Was sich im Nachhinein als nicht so brillante Idee entpuppte. Denn von dort oben leuchtete ihm eine knallbunte Girlande entgegen und schien ihn zu verspotten. `Hast du wirklich gedacht es würde einer kommen? ´ schrie sie ihm förmlich entgegen. Joey hielt es hier nicht mehr aus. Er sprang auf ging in die Küche, packte das Essen zurück in den Kühlschrank und holte sich gleich noch ein Sixpack Bier heraus. Dieses verstaute er in seinem Rucksack.
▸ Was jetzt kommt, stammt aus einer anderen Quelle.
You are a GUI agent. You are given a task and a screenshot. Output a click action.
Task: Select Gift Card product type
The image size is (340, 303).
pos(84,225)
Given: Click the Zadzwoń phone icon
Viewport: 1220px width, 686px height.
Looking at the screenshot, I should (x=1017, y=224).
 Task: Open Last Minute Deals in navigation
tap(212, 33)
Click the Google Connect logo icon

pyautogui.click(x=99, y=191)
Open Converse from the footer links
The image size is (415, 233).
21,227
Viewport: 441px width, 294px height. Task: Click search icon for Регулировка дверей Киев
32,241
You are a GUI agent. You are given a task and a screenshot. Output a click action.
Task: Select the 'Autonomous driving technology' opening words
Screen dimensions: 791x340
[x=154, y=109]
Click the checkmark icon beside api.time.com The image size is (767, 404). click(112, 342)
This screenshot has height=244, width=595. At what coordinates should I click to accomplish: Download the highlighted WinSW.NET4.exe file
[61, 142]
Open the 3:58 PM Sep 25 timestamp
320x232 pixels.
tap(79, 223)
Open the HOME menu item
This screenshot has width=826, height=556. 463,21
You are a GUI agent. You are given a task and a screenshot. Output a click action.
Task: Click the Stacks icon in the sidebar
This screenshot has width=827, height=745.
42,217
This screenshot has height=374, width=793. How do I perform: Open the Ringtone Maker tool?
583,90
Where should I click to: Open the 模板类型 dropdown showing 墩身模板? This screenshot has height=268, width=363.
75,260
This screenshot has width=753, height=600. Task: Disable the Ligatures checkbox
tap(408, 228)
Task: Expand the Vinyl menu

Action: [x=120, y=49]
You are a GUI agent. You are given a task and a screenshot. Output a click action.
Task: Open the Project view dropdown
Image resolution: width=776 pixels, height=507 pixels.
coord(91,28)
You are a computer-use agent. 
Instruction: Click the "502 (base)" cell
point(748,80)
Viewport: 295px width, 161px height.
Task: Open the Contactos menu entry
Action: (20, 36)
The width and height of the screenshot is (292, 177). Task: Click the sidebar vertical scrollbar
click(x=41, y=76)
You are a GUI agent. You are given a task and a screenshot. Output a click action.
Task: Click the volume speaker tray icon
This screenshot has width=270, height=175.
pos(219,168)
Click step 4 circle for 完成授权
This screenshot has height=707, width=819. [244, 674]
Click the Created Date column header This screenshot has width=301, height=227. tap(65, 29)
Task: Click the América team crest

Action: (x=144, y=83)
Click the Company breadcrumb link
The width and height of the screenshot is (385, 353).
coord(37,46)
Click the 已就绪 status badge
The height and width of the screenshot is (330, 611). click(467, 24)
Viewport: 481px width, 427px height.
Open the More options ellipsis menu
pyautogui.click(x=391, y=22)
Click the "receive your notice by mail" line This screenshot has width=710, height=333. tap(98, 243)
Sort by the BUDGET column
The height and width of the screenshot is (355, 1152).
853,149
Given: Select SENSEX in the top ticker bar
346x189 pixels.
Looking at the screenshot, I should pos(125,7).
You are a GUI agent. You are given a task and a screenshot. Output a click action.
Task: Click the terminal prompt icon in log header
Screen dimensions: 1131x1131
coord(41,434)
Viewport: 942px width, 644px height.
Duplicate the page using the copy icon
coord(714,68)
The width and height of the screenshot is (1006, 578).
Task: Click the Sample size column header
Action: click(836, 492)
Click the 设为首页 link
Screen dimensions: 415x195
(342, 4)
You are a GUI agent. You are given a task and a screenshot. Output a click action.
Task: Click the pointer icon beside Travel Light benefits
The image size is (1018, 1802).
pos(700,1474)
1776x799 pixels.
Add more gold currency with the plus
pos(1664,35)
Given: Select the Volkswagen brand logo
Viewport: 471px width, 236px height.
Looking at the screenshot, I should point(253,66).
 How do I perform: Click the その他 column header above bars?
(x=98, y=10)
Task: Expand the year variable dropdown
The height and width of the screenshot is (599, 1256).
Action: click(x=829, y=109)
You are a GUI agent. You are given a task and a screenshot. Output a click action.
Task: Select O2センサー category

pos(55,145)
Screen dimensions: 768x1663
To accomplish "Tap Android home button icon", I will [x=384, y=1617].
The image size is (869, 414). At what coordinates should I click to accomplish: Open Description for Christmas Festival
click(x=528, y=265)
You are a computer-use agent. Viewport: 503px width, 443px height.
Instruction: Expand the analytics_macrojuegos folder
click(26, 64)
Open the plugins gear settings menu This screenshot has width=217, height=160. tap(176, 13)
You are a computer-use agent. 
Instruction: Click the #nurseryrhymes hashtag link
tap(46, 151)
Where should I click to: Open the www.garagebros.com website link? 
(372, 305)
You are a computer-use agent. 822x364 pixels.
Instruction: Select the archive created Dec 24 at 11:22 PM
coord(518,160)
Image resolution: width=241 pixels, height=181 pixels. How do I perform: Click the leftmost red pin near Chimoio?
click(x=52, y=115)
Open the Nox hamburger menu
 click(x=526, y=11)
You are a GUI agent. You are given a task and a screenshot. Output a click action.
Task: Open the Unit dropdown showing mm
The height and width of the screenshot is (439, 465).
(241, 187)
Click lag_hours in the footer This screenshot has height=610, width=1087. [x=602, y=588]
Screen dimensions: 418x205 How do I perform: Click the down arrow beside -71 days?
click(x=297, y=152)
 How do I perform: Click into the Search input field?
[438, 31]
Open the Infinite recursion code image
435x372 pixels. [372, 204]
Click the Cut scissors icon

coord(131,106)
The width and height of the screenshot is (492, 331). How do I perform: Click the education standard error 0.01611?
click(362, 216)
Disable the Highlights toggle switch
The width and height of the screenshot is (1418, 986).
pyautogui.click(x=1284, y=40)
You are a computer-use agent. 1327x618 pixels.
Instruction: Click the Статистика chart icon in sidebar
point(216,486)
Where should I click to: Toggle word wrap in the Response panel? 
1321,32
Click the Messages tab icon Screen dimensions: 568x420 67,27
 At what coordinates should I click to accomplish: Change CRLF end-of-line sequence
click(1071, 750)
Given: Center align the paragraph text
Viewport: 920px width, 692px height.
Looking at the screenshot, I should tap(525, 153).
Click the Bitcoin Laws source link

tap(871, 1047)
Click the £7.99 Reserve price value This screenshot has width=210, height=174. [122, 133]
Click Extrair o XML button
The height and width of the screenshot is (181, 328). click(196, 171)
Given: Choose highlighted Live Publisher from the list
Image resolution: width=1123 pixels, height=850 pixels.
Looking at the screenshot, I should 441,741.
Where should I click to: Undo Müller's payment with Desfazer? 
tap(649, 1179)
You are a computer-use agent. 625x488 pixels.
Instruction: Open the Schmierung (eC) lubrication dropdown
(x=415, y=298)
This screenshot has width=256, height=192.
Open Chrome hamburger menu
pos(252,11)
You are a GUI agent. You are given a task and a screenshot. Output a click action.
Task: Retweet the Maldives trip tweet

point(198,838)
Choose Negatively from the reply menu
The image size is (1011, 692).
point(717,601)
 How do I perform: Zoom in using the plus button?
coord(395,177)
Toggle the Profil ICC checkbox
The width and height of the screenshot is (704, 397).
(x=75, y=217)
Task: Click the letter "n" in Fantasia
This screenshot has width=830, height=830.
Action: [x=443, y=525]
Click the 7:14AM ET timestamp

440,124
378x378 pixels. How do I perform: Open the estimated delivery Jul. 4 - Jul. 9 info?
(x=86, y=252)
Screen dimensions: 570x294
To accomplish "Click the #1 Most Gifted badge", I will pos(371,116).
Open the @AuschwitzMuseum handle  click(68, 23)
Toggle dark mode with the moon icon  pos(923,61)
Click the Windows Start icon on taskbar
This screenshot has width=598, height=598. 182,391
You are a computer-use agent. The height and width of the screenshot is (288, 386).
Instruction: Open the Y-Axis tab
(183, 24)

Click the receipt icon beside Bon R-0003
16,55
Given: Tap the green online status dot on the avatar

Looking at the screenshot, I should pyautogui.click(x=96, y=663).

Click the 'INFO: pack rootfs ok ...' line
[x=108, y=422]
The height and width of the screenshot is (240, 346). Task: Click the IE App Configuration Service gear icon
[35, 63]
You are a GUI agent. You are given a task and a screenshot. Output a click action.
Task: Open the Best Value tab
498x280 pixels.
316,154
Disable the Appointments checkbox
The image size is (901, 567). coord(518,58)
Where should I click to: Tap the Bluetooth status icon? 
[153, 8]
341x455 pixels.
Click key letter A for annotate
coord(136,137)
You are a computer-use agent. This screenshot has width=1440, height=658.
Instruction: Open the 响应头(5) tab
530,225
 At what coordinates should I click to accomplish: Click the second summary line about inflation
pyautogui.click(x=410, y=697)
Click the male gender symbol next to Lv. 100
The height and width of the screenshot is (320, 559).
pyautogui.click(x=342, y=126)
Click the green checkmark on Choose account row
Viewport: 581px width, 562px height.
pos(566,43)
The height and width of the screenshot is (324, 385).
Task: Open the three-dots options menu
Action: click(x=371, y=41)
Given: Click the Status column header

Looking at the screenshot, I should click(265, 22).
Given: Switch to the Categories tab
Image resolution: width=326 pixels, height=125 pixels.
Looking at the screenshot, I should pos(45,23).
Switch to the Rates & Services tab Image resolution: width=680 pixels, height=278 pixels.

Schnappte sich noch seine zwei Geschenke vom Tisch und stopfte diese auch noch hinein.
Schnellen Schrittes war er an der Garderobe, wickelte sich seinen blauen Schal um den Hals, schlüpfte in seine Stiefel und zog sich eine dicke Jacke über. Im Vorbei gehen schnappte er sich noch seine Schlüssel und schon war er aus der Wohnung. Die Tür schloss er etwas unsanft, drehte die Schlüssel im Schloss. Nur noch die Treppen runter, dann raus und nichts wie weg von hier.